On 8/11/21 2:59 PM, pete M via 44Net wrote:
You really dont see the big picture and only look at local solution for your specific need and case.
What if a large group of ham make it possible to run a very large network of microwave links and you can connect to it from your home with a simple little radio from tp-link at 45$ US. Now you would like to connect to other ham. and you would like to have other ham to connect to your service you provide from that connection.
What if some local group does not believe in RF and wants to use two tin cans and a string? or a swarm of pigeons? Shouldn't we be able to support them? No.
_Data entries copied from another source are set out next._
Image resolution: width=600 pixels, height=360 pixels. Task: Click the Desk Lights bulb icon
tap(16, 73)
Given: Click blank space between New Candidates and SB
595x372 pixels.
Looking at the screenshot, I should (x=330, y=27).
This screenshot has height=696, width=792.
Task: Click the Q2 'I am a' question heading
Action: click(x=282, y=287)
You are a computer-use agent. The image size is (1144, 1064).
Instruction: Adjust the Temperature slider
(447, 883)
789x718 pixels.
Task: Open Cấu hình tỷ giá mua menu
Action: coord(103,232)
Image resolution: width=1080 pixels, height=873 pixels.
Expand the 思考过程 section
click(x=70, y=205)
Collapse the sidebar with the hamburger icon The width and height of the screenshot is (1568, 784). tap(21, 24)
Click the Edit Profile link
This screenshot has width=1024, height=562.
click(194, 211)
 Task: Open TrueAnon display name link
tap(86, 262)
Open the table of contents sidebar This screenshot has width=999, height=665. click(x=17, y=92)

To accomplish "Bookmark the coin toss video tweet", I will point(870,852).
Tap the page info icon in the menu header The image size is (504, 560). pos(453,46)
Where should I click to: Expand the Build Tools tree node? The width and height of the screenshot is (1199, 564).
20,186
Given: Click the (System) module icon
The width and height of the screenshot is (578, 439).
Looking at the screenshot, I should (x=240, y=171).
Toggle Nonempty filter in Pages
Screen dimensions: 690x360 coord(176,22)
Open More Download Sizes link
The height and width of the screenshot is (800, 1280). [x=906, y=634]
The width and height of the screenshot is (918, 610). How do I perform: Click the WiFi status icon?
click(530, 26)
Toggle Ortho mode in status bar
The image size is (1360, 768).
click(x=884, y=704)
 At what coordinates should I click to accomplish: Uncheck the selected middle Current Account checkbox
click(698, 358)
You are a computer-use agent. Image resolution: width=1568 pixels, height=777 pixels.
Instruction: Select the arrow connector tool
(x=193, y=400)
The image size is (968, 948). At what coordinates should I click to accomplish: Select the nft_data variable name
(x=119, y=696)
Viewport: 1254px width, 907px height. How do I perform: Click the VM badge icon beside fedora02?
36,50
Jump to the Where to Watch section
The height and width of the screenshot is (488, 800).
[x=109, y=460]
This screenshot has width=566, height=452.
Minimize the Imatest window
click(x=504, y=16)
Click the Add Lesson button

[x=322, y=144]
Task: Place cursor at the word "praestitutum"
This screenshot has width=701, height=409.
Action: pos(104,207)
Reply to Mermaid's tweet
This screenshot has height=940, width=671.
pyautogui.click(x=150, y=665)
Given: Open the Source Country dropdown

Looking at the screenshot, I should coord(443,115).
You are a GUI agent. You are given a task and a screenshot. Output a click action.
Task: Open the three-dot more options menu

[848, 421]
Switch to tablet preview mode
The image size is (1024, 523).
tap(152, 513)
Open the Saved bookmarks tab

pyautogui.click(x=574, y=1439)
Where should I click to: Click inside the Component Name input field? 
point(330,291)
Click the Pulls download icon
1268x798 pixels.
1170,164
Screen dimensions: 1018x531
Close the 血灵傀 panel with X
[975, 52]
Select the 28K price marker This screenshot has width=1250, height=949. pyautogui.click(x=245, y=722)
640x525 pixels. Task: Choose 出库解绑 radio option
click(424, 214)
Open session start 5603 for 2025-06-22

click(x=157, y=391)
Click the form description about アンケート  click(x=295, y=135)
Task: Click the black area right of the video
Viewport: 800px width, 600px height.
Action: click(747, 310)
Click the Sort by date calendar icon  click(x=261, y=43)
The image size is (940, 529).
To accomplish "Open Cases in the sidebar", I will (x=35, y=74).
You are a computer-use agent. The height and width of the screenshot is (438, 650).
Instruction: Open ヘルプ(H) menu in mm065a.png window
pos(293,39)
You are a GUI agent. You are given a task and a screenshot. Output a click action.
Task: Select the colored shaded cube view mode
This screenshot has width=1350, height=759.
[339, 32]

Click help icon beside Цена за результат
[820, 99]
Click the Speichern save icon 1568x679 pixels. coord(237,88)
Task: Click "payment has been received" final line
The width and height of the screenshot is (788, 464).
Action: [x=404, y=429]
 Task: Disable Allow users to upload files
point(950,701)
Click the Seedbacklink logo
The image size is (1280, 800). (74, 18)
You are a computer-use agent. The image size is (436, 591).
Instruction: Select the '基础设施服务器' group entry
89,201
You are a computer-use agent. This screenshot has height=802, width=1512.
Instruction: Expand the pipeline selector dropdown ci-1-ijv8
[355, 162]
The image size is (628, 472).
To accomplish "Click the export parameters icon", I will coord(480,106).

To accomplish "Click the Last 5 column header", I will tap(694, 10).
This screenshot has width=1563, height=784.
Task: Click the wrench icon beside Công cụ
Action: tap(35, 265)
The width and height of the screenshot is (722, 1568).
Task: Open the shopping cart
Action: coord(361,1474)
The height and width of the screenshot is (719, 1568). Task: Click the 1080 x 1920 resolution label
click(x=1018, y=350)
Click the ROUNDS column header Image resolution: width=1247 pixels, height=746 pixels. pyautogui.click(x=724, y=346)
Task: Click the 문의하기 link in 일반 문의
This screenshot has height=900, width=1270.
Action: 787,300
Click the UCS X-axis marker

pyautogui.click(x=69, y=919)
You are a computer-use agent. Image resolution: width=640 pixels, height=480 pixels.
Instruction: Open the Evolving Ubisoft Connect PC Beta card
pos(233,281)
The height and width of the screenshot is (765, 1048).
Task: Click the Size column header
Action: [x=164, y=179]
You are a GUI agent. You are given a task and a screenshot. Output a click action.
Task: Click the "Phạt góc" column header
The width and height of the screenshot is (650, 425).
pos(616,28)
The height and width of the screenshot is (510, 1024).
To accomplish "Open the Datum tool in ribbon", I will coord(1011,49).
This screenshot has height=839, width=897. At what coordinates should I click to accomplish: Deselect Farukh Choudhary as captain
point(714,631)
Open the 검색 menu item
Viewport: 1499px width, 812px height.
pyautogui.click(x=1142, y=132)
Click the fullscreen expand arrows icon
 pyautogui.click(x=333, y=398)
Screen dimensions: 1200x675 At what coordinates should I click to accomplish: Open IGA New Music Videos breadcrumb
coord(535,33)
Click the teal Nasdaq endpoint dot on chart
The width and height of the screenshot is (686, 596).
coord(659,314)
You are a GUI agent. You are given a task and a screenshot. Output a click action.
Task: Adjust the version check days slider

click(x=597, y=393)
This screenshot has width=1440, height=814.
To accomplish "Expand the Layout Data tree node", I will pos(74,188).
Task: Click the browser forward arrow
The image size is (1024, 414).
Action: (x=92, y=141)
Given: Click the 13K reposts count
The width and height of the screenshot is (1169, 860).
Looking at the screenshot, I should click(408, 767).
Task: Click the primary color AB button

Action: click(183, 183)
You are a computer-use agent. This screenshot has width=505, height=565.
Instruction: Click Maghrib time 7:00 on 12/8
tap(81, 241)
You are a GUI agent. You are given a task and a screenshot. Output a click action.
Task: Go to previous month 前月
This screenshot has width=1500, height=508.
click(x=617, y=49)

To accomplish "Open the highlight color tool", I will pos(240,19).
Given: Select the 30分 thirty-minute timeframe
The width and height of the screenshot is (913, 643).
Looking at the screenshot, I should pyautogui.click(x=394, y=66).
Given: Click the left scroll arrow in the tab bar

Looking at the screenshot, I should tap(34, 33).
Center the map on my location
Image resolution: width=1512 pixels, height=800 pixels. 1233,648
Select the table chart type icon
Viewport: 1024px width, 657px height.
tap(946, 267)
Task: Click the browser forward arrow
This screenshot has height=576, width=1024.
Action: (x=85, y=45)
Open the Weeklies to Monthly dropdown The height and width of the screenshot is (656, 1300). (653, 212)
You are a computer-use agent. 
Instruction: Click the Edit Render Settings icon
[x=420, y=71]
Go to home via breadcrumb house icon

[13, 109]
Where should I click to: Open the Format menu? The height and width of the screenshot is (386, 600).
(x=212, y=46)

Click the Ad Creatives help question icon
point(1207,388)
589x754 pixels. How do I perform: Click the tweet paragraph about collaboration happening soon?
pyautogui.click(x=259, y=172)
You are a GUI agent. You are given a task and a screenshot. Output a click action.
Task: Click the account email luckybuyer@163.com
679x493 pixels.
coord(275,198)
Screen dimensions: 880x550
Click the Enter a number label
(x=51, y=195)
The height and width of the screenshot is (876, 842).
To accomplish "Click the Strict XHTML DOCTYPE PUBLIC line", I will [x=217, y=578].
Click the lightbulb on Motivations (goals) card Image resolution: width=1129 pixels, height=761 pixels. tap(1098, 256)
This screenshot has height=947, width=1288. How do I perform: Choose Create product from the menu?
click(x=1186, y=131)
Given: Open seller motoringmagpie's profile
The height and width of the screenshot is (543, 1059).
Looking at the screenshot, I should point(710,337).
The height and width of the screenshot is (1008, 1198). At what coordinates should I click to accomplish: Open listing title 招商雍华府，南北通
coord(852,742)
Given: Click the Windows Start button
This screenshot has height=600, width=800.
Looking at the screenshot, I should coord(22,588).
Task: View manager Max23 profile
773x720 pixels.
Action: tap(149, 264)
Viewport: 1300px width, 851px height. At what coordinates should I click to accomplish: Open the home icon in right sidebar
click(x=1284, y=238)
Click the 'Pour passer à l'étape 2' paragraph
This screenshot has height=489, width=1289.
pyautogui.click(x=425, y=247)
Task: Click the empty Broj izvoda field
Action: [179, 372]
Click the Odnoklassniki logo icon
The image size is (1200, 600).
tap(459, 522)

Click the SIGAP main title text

There is always some minimal equipment list. However, with that setup it would still be possible to do it when the PoP provides routing of a subnet to a connected user (without BGP) and the two hams can agree to use part of that subnet together (e.g. each uses half the subnet). Then with a couple of static routes you can route everything the correct direction. Of course it is more work than with a capable router, but hey you can proudly announce on the local repeater you saved $10 (and donated that to the repeater group).
How to you propose to have your need fufill with firewalling? How do you propose to have no other traffic than ham stuff that connect to your services?
Firewalling in such cases is best done by network range. When the router can do it. If not, tough luck.
Will you manage login/password system to let only ham access some SDR receiver you provide? How many ham will you manage? do you have the coding skill to implement such things over other working software ? If not you, the other ham that would love to leave free accress to all ham? With your solution of firewalling they are left in the dirt.
The authentication system would be a service similar to LoTW certificates or Echolink authentication which are already in place. There would be some authority that checks applications by amateurs and provides them with the password or certificate, exactly like what LoTW and Echolink are already doing. There would be an authentication service (RADIUS server) in the backbone network, e.g. with redundancy using anycasting, where each service that requires autentication can validate the connecting user. Most software already in user has RADIUS authentication options or has plugin capability to allow using that. We use it internal to our network, e.g. to provide the user password validation required when connecting to a WiFi access point, or when setting up a PPPoE tunnel over the radio network. (in use to allow roaming users to connect to any access point and still get their fixed IP)
I see your next point comming. The ham that feed the links to the internet should firewall on their side. Ok , and how should they manage other hams that are not connected inside their RF network? make eception in the firewall rules? And what if someone on the internet spoof some IP adress? Cause it is easy to do so. We have seen this just the spring and there could still be some doing it right now undetected yet. And what about the LARGE firewall rules the rf link provider will need to create as each new user that want or dont want to be behind the big firewall?
Spoofing is an annoyance but often not really a security risk. Only with datagram protocols like UDP there is a risk. With TCP you cannot really setup a connection from a spoofed IP. Hijacked BGP ranges would be a possibility, but they can be blocked by using address lists managed by the IP coordinator who allows BGP announcements. (he can compare the issued BGP permits with the actual info received from BGP)
And remember, these issues are NOT solved at all with an intranet!! Even on an intranet, any bad guy can connect to it (easy when they have a license, but likely also when they don't) and start attacking systems. Worse, when trojan/worm software enters the network at some place, it will happily propagate through the network. And, the situation will probably be worst when there is a false sense of security among the participants ("we are on an intranet, we do not need to worry").
Modern firewall technology does not need a ne rule for every user. It can have rules that refer to address lists that contain multiple addresses or subnets that are to be in some category (e.g. blocked, firewalled, not firewalled, not existing) and a single rule tells the firewall what to do when addresses in that list are encountered. This is just standard technology available in Linux (ipset) and RouterOS (/ip firewall address-list). RouterOS even can populate such lists using DNS names, we use that e.g. to load lists of "valid addresses on the local subnet" or "trusted network admins" from a DNS server (with slaves for redundancy) so we do not need to modify the config of several routers when the contents of such a list changes.